▸ Your instructions: Looking at the entries, how many lines hold the word "each"? State the number by itself.

__________

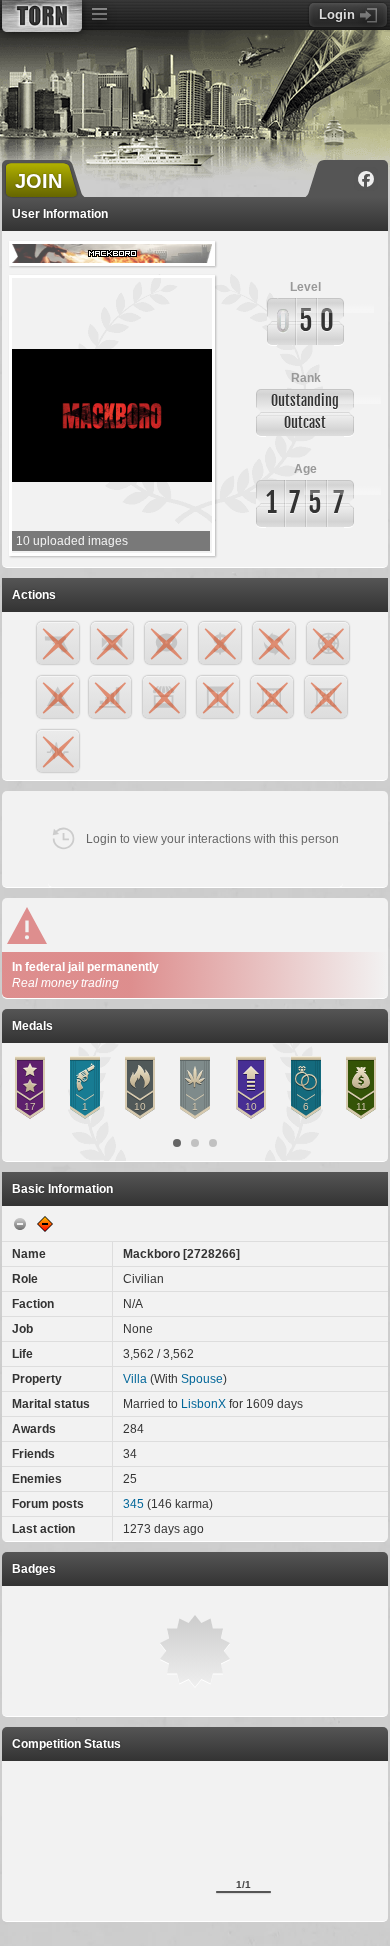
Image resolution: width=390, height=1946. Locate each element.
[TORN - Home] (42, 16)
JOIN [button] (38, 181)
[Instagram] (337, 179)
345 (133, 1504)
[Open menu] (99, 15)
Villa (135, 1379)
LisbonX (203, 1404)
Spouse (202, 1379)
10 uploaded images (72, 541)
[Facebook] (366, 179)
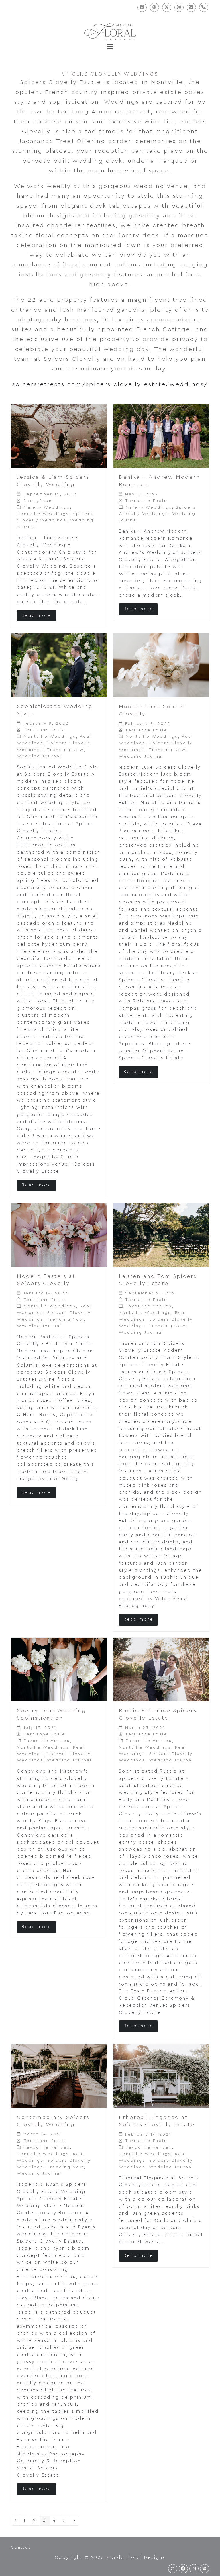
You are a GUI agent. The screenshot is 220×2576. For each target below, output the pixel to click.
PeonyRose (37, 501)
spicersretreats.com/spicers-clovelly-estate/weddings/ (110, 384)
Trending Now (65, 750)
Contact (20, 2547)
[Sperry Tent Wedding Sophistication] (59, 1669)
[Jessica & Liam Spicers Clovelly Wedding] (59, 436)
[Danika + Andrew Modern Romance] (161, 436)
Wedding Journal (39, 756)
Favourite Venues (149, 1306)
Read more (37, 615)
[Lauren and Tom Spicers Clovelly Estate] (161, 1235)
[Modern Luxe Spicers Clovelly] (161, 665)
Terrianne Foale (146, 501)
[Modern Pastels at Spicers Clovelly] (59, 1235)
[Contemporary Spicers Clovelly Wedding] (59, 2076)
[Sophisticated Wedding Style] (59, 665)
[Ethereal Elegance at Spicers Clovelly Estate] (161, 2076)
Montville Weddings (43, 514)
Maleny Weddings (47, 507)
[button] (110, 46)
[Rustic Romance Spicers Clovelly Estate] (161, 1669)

__________

▸ Task solution: 2